-- begin --
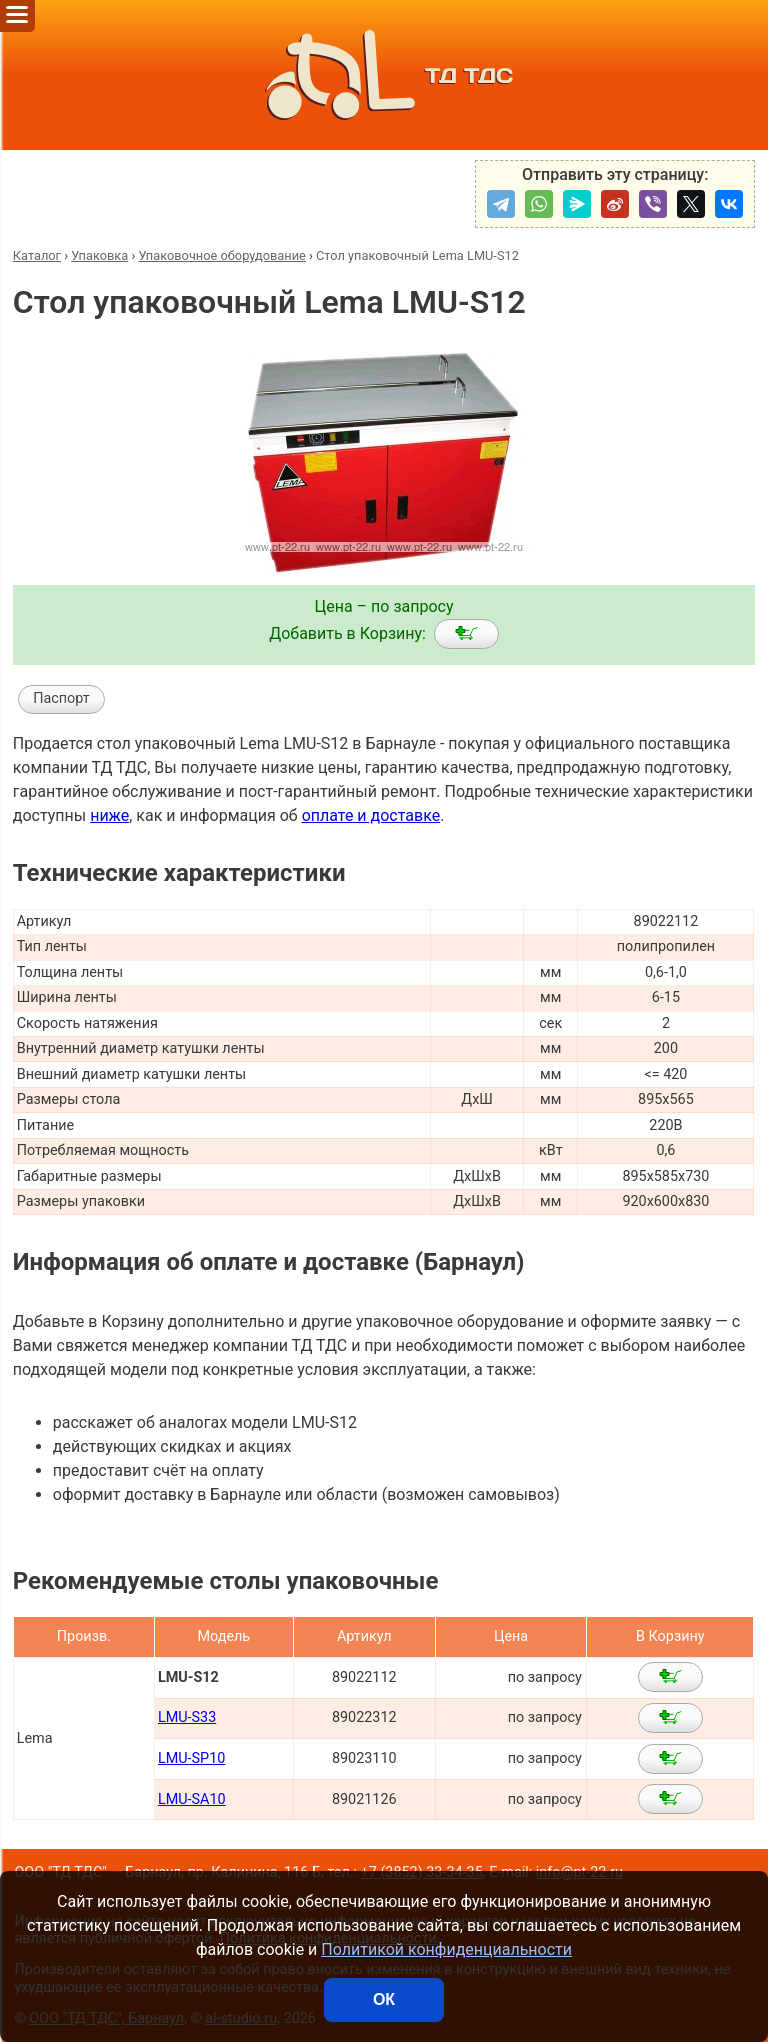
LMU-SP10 (191, 1758)
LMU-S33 (187, 1717)
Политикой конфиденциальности (446, 1949)
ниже (109, 815)
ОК (384, 1999)
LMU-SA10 (192, 1799)
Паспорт (61, 698)
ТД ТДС (384, 75)
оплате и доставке (371, 815)
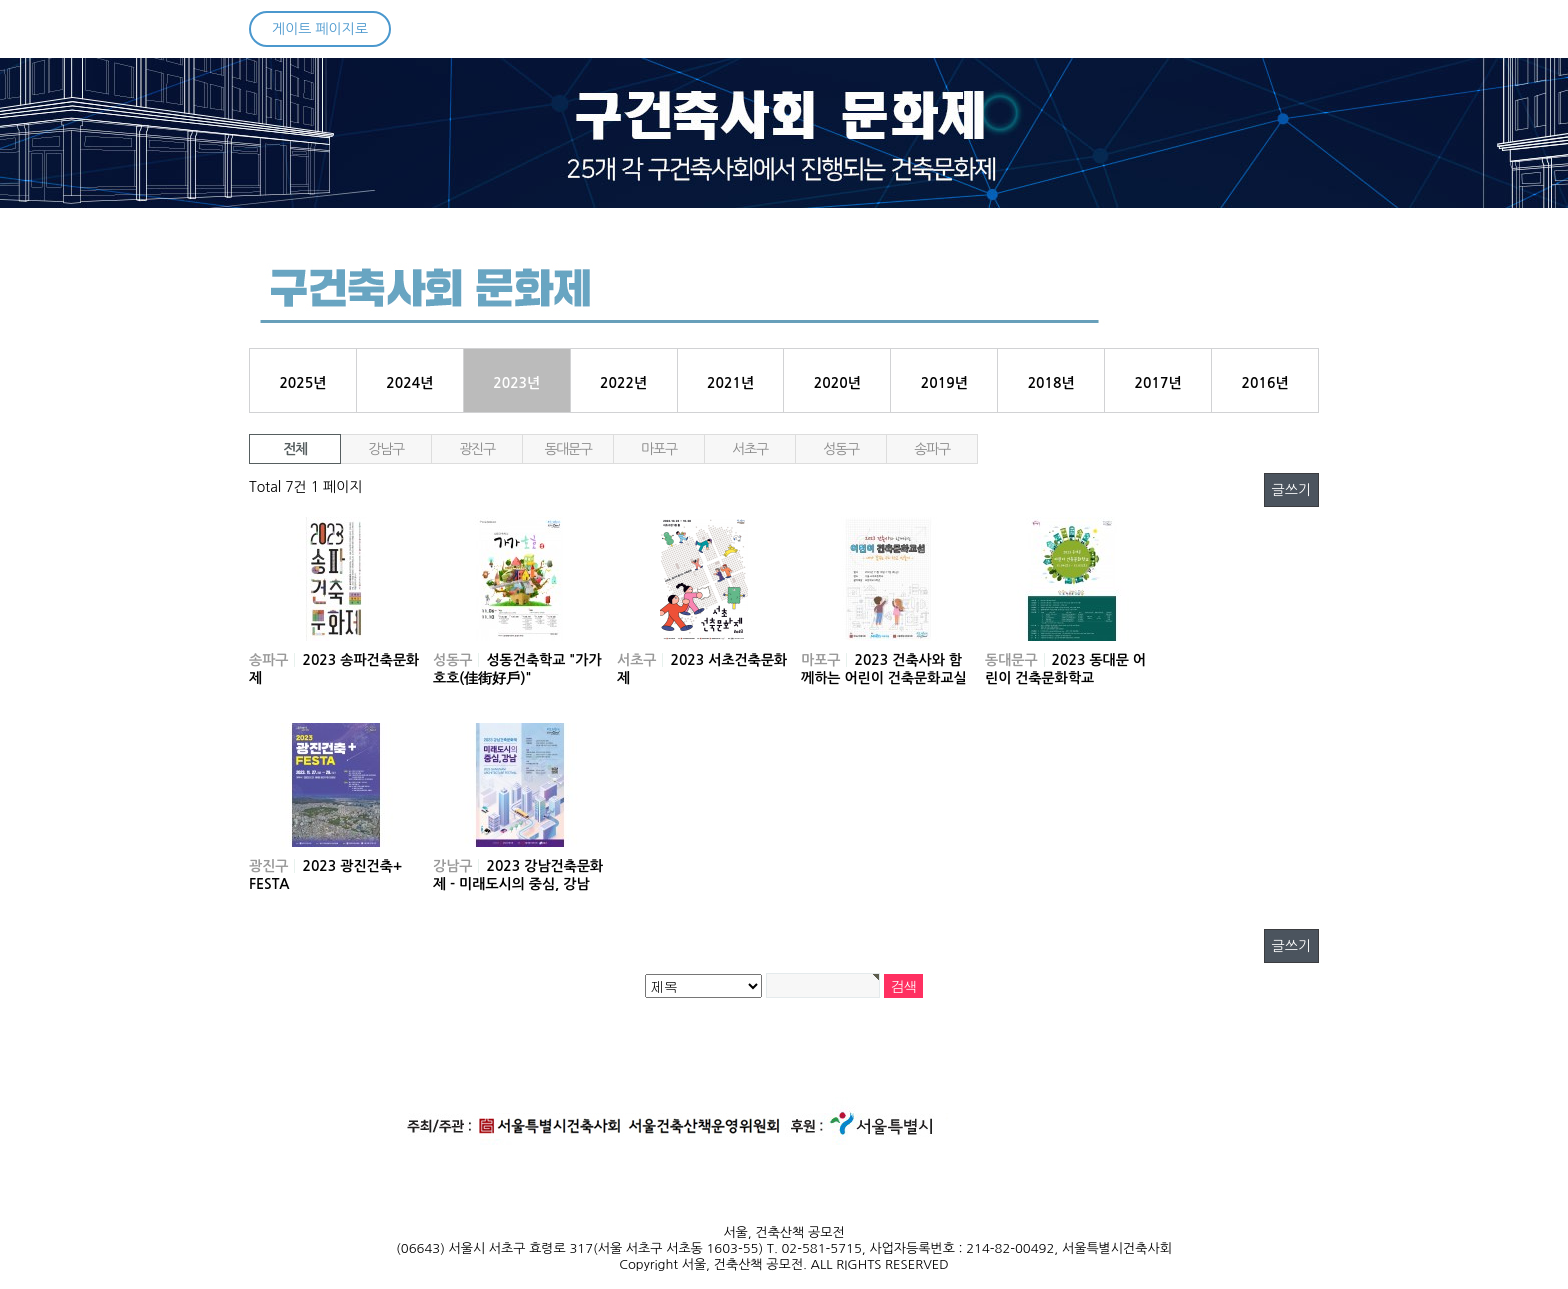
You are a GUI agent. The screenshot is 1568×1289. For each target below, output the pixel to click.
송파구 (931, 449)
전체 (295, 449)
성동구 (840, 449)
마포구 (658, 449)
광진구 (476, 449)
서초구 (749, 449)
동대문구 (567, 449)
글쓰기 (1291, 490)
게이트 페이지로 (320, 29)
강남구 (385, 449)
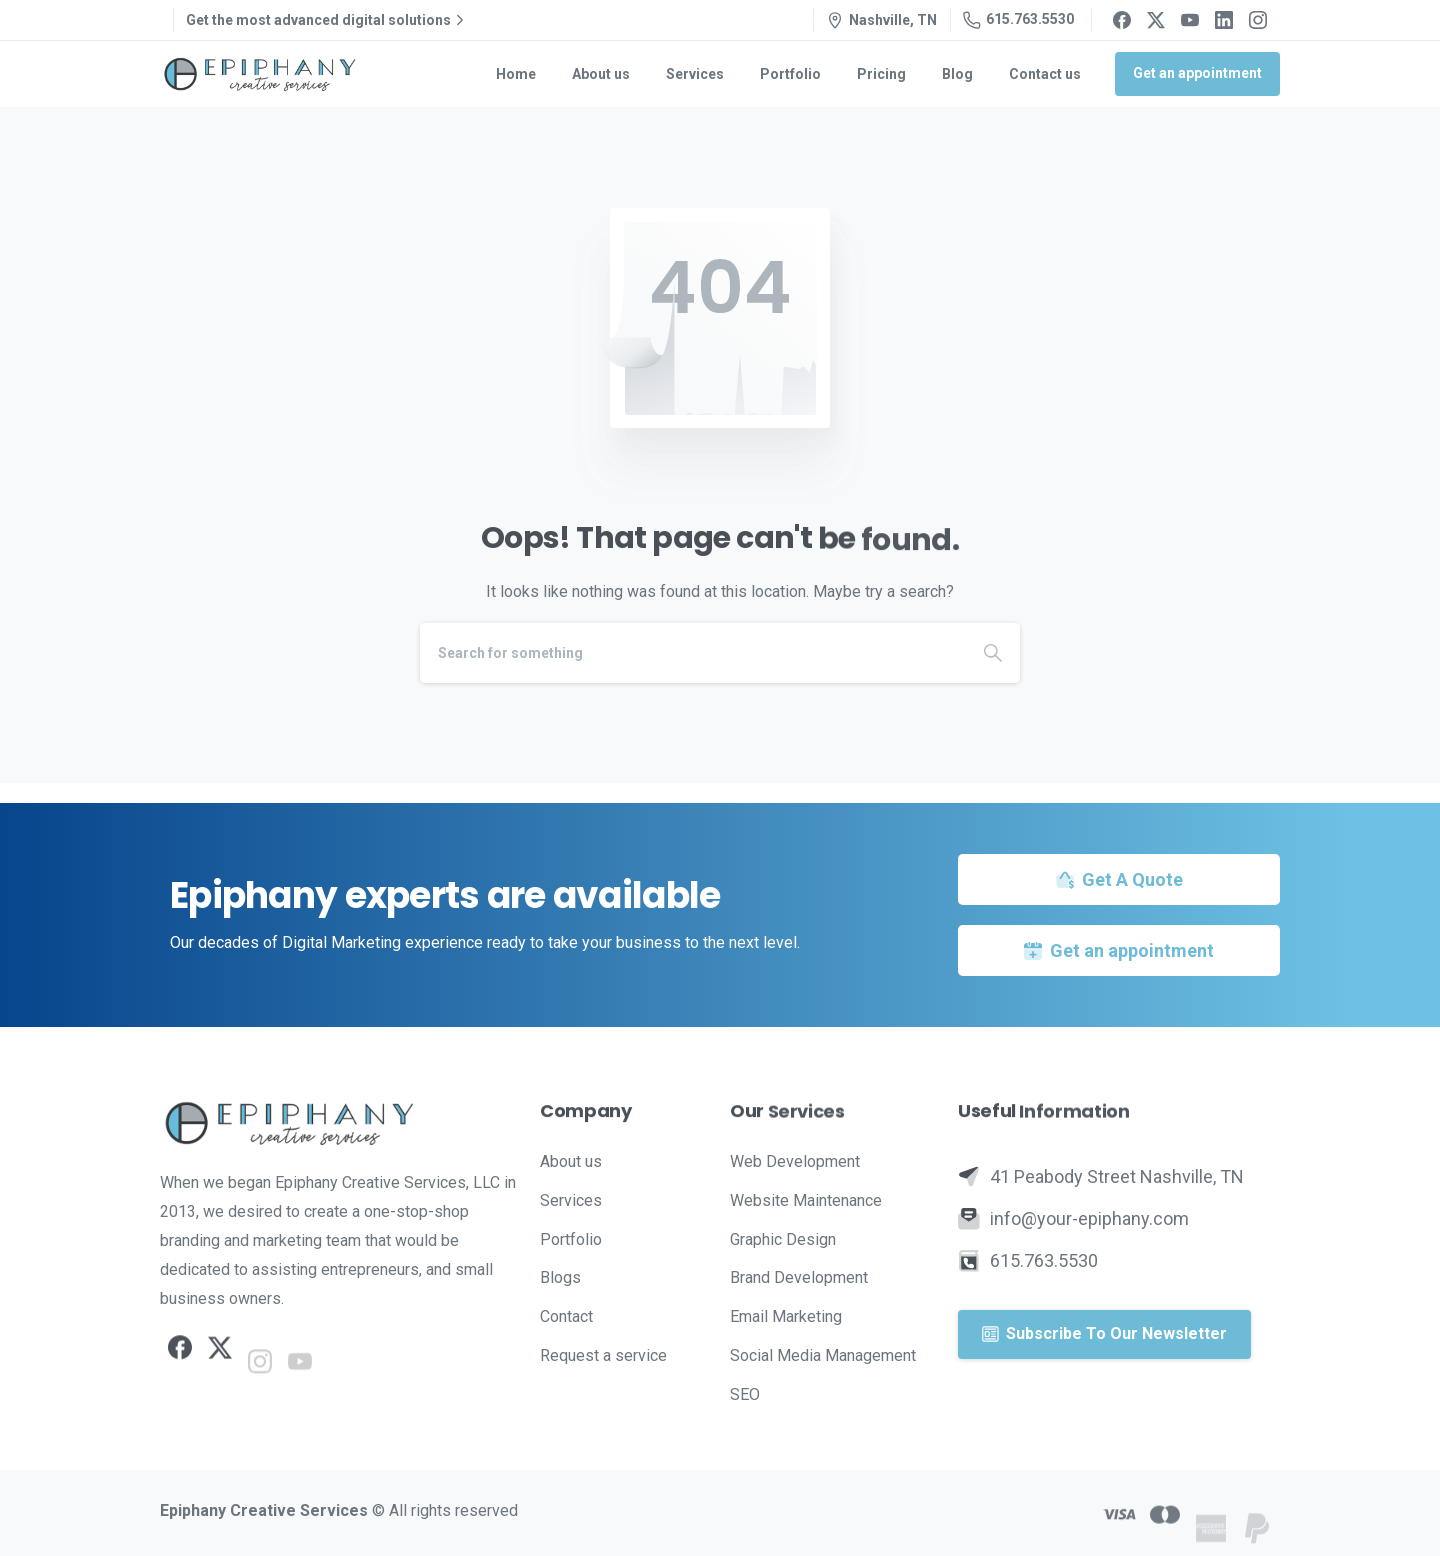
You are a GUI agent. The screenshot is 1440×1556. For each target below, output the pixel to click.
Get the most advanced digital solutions (327, 20)
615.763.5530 (1018, 20)
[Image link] (340, 1123)
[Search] (693, 653)
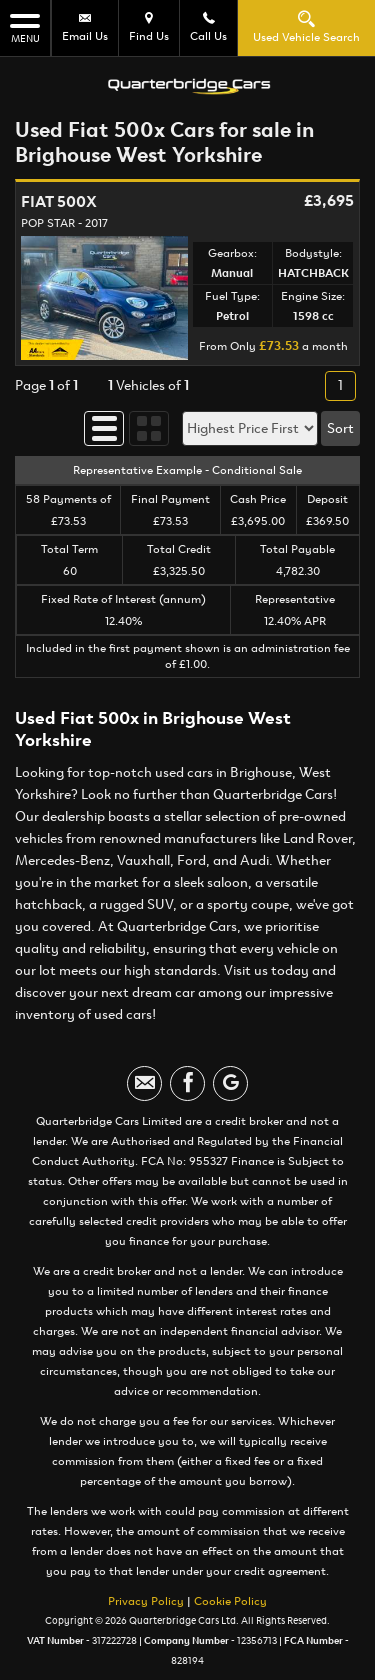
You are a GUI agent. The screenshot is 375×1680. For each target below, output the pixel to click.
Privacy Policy (146, 1596)
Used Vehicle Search (306, 26)
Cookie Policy (230, 1596)
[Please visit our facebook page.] (187, 1078)
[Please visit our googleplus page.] (230, 1078)
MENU (25, 27)
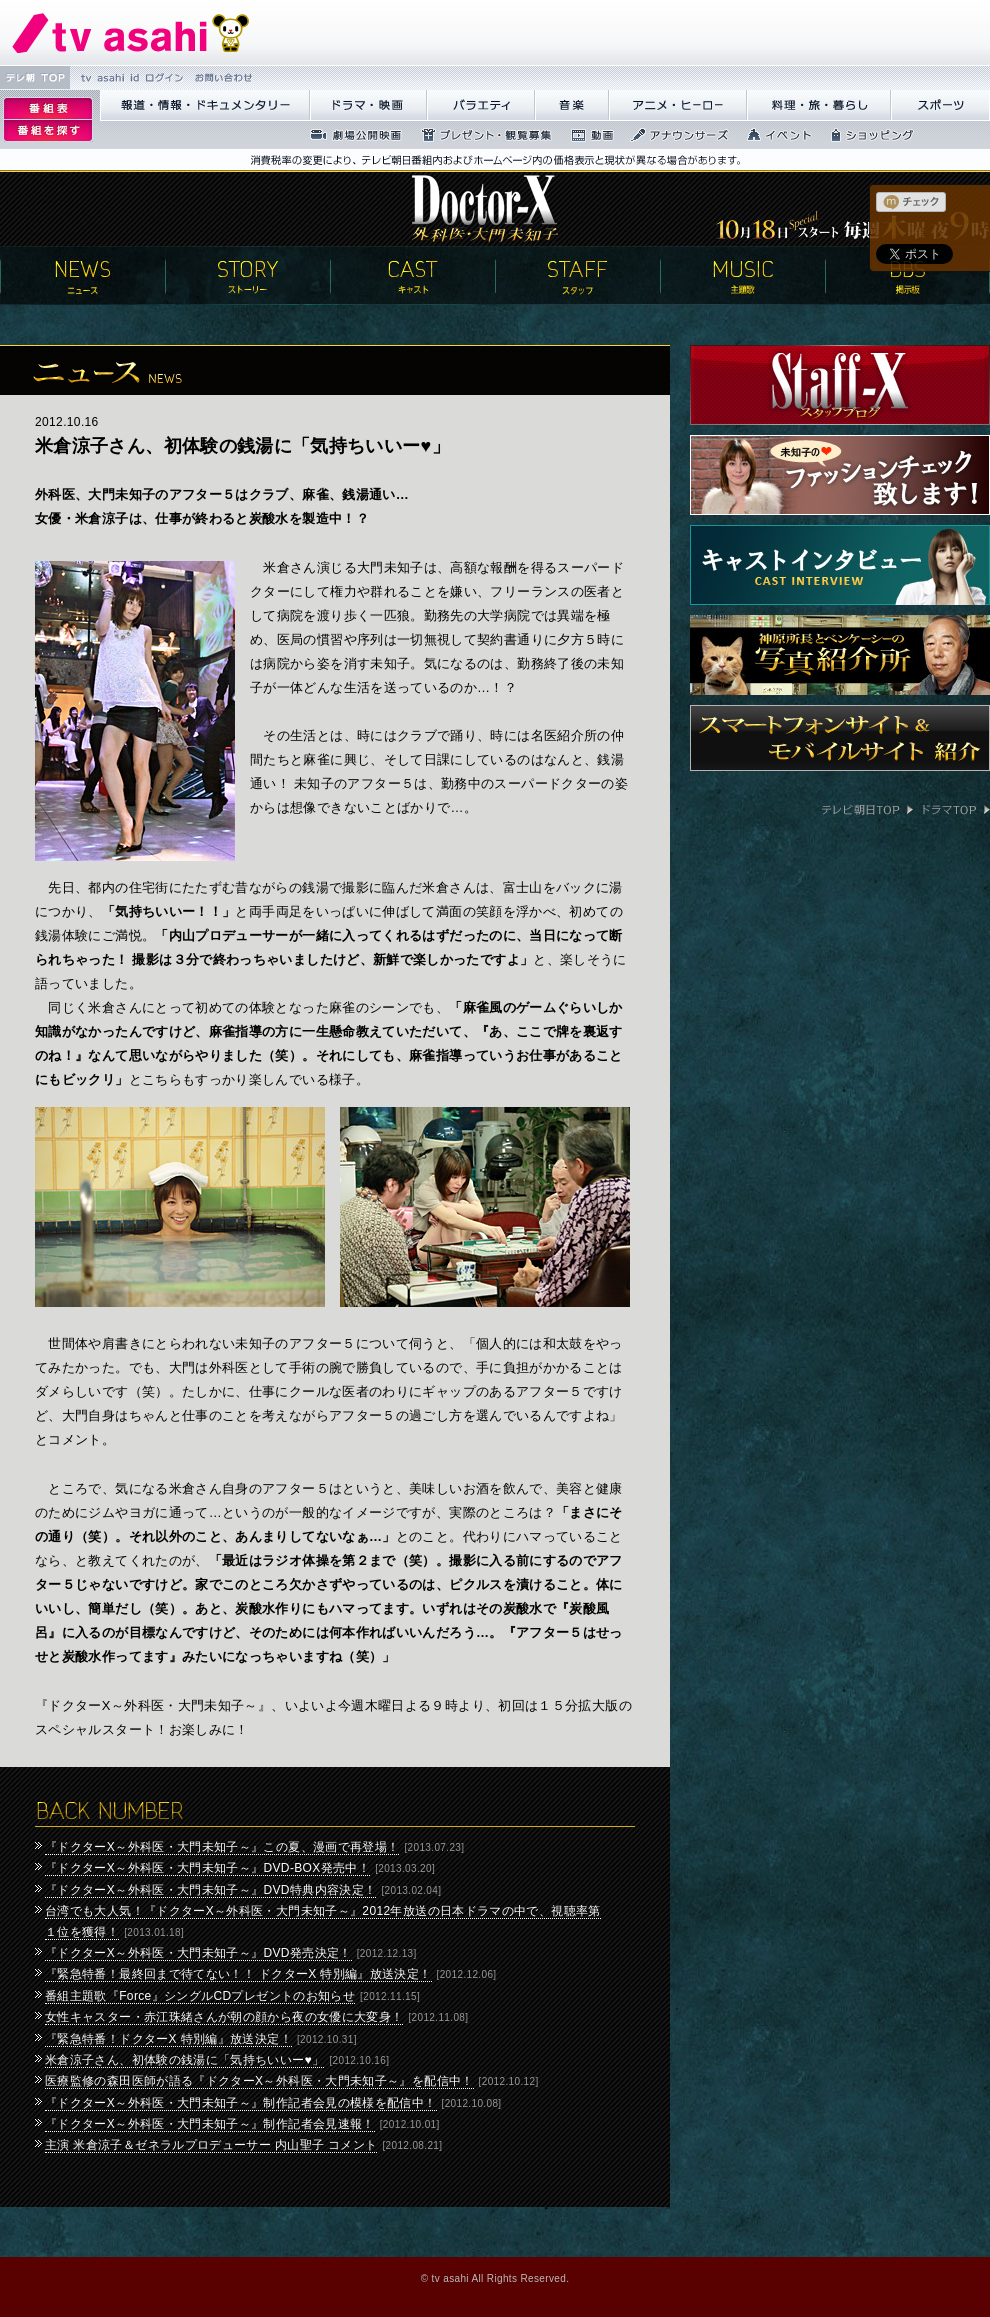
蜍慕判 (585, 135)
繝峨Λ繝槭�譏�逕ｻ (368, 105)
-- end --
■ WHAT TO WORK ON
Render the lines from the one containing "You are a GUI agent. The screenshot is 375×1680." through the last line, inclusive, as a JSON list of strings, one string per line, with blank lines omitted. Leave the pictures out of the list.

■ TASK RESULT
[
  "You are a GUI agent. The screenshot is 375×1680. For each target below, output the pixel to click.",
  "Privacy Policy (146, 1596)",
  "Used Vehicle Search (306, 26)",
  "Cookie Policy (230, 1596)",
  "[Please visit our facebook page.] (187, 1078)",
  "[Please visit our googleplus page.] (230, 1078)",
  "MENU (25, 27)",
  "蜍慕判 (585, 135)",
  "繝峨Λ繝槭�譏�逕ｻ (368, 105)"
]